François Jullien "Lu Xun, écriture et révolution" Presses de l'École Normale Supérieure 1979

C'est le premier ouvrage publié par François Jullien, et il sent encore l'École : le style est déjà riche, mais la terminologie est abstraite et fait une large place aux notions du cours.

C'est pourtant un livre intéressant pour les amateurs de François Jullien, parce que l'on y voit une pensée en formation à travers son dialogue avec Lu Xun.

Lu Xun a eu le malheur d'être après sa mort béatifié par les communistes chinois, qui l'ont considéré comme un précurseur : sa maison a été transformée en musée, sa biographie est devenue une vie de saint édifiante. S'il n'était pas mort en 1936, il aurait fini en camp de rééducation : qu'auraient-ils pu faire, ces bureaucrates, d'un esprit aussi indépendant, aussi sensible ?

Lu Xun, d'abord fasciné par la psychanalyse, a pris ses distances. "Sans doute Freud a-t-il de l'argent et mange-t-il plus qu'à satiété ; ce qui expliquerait qu'il n'a pas éprouvé les difficultés auxquelles on se heurte pour se nourrir et n'a donc prêté attention qu'au désir sexuel. [...] le désir de se nourrir est plus profondément ancré dans l'homme que le désir sexuel". Et il explique que si les nourrissons tendent les lèvres, ce n'est pas pour faire des baisers, mais pour manger. Cela a l'air d'une plaisanterie, mais à la réflexion ... avez vous d'ailleurs connu la faim ?

Il rencontre l'obstacle de la vérité officielle qui lui est opposée par les notables : " même si je dis que deux et deux font quatre, que trois fois trois font neuf, tout cela est faux. Et, puisque tout cela est faux, quand les notables ouvrent la bouche pour dire que deux et deux font sept ou trois fois trois font mille, etc., alors, évidemment, ils ont raison". Les notables ont raison, et raison évidente, parce qu'ils sont maîtres de l'évidence que le pouvoir impose par son propre poids.

Le style de Lu Xun est orné et coloré. Dans la situation politique de son temps, il ne peut pas se permettre de dire ce qu'il pense ; il utilise donc les techniques du langage indirect que François Jullien analysera dans ses travaux ultérieurs : adhésion simulée aux idées de l'adversaire, dont les conséquences sont poussées jusqu'à l'absurde ; connotations teintant de ridicule ce que l'adversaire respecte ; appels discrets à l'émotion lorsque l'auteur affleure, sans y toucher, des idées auxquelles il tient ; lourdeur, légèreté, insistance, rapidité, dosées pour éveiller tantôt l'adhésion, tantôt le malaise.
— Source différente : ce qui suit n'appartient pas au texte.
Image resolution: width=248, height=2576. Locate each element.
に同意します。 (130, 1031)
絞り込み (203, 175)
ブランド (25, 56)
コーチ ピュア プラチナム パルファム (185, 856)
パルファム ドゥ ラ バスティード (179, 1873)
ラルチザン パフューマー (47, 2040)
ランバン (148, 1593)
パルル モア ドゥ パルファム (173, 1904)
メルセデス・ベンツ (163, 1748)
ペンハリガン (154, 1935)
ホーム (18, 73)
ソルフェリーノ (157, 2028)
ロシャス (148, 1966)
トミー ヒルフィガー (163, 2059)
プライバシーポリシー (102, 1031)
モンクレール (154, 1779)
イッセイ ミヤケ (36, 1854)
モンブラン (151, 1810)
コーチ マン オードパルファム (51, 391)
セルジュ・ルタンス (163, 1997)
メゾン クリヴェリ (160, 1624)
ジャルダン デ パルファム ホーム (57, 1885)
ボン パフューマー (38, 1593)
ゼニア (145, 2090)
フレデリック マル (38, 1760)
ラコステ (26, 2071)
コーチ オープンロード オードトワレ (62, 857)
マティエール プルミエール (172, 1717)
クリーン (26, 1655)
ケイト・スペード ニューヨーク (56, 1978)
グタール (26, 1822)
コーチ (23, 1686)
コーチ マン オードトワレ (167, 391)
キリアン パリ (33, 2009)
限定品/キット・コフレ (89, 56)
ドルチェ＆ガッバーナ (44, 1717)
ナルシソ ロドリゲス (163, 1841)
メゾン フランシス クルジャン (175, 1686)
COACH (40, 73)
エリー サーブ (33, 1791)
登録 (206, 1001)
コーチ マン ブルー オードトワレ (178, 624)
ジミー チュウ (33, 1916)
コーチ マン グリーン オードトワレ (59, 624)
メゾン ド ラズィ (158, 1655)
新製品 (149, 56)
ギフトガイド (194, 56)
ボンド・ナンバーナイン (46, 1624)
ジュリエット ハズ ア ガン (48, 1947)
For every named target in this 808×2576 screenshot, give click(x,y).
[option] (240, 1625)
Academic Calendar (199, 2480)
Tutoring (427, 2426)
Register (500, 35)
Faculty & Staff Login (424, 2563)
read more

Lu Xun se méfie de ce qui est officiel ; au sérieux formel du confucianiste, il oppose un sérieux personnel qui prend la forme de la contestation moqueuse la plus débridée. Les Chinois ne cessent pas de nous surprendre : du sein même d'une tradition millénaire, sortent les démarches les plus contestataires ; du sein de l'Empire du milieu centré sur lui-même, sort la curiosité la plus déliée envers les pensées et littératures étrangères.